A LGPD, Lei nº 13.709/18, que estava prevista para entrar em vigor em agosto de 2020, afetará a área da saúde. Os preceitos e normativas contidas na lei, referentes aos cuidados no tratamento dos dados pessoais, deverão ser observados na telemedicina.

Cândida Terra, advogada especializada na LGPD, explica que os dados dos pacientes somente poderão ser coletados, tratados e armazenados após autorização. “As plataformas de atendimento de telemedicina necessariamente terão que contemplar os meios de coleta da autorização, através de um formulário no qual o paciente firmará consentimento para que o médico ou profissional da saúde possa fazer uso das suas informações.”
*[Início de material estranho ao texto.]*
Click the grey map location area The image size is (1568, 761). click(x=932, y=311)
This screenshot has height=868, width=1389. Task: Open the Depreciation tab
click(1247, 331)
Para Cândida, a LGPD apresenta certas lacunas normativas quanto a telemedicina. “Acredito que, apesar de haver diversas resoluções do CFM, um projeto de lei regulamentando a atividade e, em paralelo, a LGPD, ainda há um longo caminho para percorrer, na esfera jurídica, para que os dados dos pacientes estejam suficientemente protegidos”, argumenta.
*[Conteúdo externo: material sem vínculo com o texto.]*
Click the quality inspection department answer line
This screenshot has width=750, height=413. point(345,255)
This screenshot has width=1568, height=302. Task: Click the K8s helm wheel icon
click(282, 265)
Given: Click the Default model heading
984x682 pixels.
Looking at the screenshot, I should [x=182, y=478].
“Os profissionais devem estar atentos ao tratamento dos dados e às imagens dos pacientes, que devem trafegar em seus sistemas após autorização do paciente, e em uma infraestrutura que assegure a integridade, a veracidade, a confidencialidade, a privacidade e o sigilo das informações”, aconselha Cândida.

 

Formas da Telemedicina

Teleorientação: médico e paciente;

Telemonitoramento: outro profissional da saúde e paciente, com orientação médica;

Teleinterconsulta: entre médicos.

 

Reportagem originalmente publicada por Yasmim Girardi, do Jornal do Comércio de Porto Alegre, em 28.04.2020.